Restate the listing in full, keeping every word as it is.

[SUPPLIED MATERIAL]

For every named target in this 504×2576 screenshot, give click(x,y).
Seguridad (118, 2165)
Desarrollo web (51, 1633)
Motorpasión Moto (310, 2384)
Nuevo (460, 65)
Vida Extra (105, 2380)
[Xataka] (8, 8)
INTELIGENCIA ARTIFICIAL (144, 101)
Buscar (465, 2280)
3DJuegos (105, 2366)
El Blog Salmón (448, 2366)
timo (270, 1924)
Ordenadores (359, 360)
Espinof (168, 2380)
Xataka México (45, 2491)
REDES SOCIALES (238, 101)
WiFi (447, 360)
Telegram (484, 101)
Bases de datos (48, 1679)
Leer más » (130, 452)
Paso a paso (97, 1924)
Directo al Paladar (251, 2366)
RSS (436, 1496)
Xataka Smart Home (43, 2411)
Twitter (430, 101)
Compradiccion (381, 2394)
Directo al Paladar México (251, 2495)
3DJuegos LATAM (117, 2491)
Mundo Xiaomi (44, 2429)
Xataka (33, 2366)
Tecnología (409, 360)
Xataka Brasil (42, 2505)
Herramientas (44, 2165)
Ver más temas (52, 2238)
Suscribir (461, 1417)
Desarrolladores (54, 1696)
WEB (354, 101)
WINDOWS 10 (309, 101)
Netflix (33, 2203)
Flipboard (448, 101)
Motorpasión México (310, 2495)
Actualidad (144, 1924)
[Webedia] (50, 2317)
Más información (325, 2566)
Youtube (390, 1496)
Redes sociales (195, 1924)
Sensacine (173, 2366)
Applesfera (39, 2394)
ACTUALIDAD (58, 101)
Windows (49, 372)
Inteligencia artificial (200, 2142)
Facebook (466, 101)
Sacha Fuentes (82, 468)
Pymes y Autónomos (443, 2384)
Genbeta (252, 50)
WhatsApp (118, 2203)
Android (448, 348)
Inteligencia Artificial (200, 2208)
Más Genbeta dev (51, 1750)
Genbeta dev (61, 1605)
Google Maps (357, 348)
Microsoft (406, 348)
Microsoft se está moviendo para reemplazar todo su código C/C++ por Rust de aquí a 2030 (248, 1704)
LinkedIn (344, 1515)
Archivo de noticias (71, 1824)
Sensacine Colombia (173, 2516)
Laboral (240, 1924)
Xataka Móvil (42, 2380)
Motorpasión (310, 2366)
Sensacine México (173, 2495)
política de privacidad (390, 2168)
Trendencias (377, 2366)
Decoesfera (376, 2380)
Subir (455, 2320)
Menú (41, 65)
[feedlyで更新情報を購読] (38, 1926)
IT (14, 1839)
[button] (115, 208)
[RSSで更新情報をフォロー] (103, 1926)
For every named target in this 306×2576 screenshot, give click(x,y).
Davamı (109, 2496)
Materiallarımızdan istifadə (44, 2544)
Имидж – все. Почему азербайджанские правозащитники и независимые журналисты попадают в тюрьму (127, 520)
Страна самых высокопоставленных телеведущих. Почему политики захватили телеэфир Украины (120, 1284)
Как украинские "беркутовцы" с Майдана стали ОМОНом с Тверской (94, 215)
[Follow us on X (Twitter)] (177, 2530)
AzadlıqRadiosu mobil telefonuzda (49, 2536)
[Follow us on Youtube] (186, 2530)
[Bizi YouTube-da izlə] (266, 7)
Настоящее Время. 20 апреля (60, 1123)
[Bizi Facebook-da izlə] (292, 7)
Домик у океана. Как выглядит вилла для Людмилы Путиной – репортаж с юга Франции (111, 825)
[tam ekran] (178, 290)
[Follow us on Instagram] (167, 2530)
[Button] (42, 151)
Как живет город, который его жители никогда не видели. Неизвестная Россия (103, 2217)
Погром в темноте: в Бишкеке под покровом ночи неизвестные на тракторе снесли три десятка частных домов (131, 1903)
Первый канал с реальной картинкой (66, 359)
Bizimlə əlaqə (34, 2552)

[/SUPPLIED MATERIAL]

EXERCISE OUTPUT:
For every named target in this 504×2576 screenshot, give click(x,y).
Seguridad (118, 2165)
Desarrollo web (51, 1633)
Motorpasión Moto (310, 2384)
Nuevo (460, 65)
Vida Extra (105, 2380)
[Xataka] (8, 8)
INTELIGENCIA ARTIFICIAL (144, 101)
Buscar (465, 2280)
3DJuegos (105, 2366)
El Blog Salmón (448, 2366)
timo (270, 1924)
Ordenadores (359, 360)
Espinof (168, 2380)
Xataka México (45, 2491)
REDES SOCIALES (238, 101)
WiFi (447, 360)
Telegram (484, 101)
Bases de datos (48, 1679)
Leer más » (130, 452)
Paso a paso (97, 1924)
Directo al Paladar (251, 2366)
RSS (436, 1496)
Xataka Smart Home (43, 2411)
Twitter (430, 101)
Compradiccion (381, 2394)
Directo al Paladar México (251, 2495)
3DJuegos LATAM (117, 2491)
Mundo Xiaomi (44, 2429)
Xataka (33, 2366)
Tecnología (409, 360)
Xataka Brasil (42, 2505)
Herramientas (44, 2165)
Ver más temas (52, 2238)
Suscribir (461, 1417)
Desarrolladores (54, 1696)
WEB (354, 101)
WINDOWS 10 (309, 101)
Netflix (33, 2203)
Flipboard (448, 101)
Motorpasión México (310, 2495)
Actualidad (144, 1924)
[Webedia] (50, 2317)
Más información (325, 2566)
Youtube (390, 1496)
Redes sociales (195, 1924)
Sensacine (173, 2366)
Applesfera (39, 2394)
ACTUALIDAD (58, 101)
Windows (49, 372)
Inteligencia artificial (200, 2142)
Facebook (466, 101)
Sacha Fuentes (82, 468)
Pymes y Autónomos (443, 2384)
Genbeta (252, 50)
WhatsApp (118, 2203)
Android (448, 348)
Inteligencia Artificial (200, 2208)
Más Genbeta dev (51, 1750)
Genbeta dev (61, 1605)
Google Maps (357, 348)
Microsoft (406, 348)
Microsoft se está moviendo para reemplazar todo su código C/C++ por Rust de aquí a 2030 (248, 1704)
LinkedIn (344, 1515)
Archivo de noticias (71, 1824)
Sensacine Colombia (173, 2516)
Laboral (240, 1924)
Xataka Móvil (42, 2380)
Motorpasión (310, 2366)
Sensacine México (173, 2495)
política de privacidad (390, 2168)
Trendencias (377, 2366)
Decoesfera (376, 2380)
Subir (455, 2320)
Menú (41, 65)
[feedlyで更新情報を購読] (38, 1926)
IT (14, 1839)
[button] (115, 208)
[RSSで更新情報をフォロー] (103, 1926)
For every named target in this 306×2576 screenshot, give click(x,y).
Davamı (109, 2496)
Materiallarımızdan istifadə (44, 2544)
Имидж – все. Почему азербайджанские правозащитники и независимые журналисты попадают в тюрьму (127, 520)
Страна самых высокопоставленных телеведущих. Почему политики захватили телеэфир Украины (120, 1284)
Как украинские "беркутовцы" с Майдана стали ОМОНом с Тверской (94, 215)
[Follow us on X (Twitter)] (177, 2530)
AzadlıqRadiosu mobil telefonuzda (49, 2536)
[Follow us on Youtube] (186, 2530)
[Bizi YouTube-da izlə] (266, 7)
Настоящее Время. 20 апреля (60, 1123)
[Bizi Facebook-da izlə] (292, 7)
Домик у океана. Как выглядит вилла для Людмилы Путиной – репортаж с юга Франции (111, 825)
[tam ekran] (178, 290)
[Follow us on Instagram] (167, 2530)
[Button] (42, 151)
Как живет город, который его жители никогда не видели. Неизвестная Россия (103, 2217)
Погром в темноте: в Бишкеке под покровом ночи неизвестные на тракторе снесли три десятка частных домов (131, 1903)
Первый канал с реальной картинкой (66, 359)
Bizimlə əlaqə (34, 2552)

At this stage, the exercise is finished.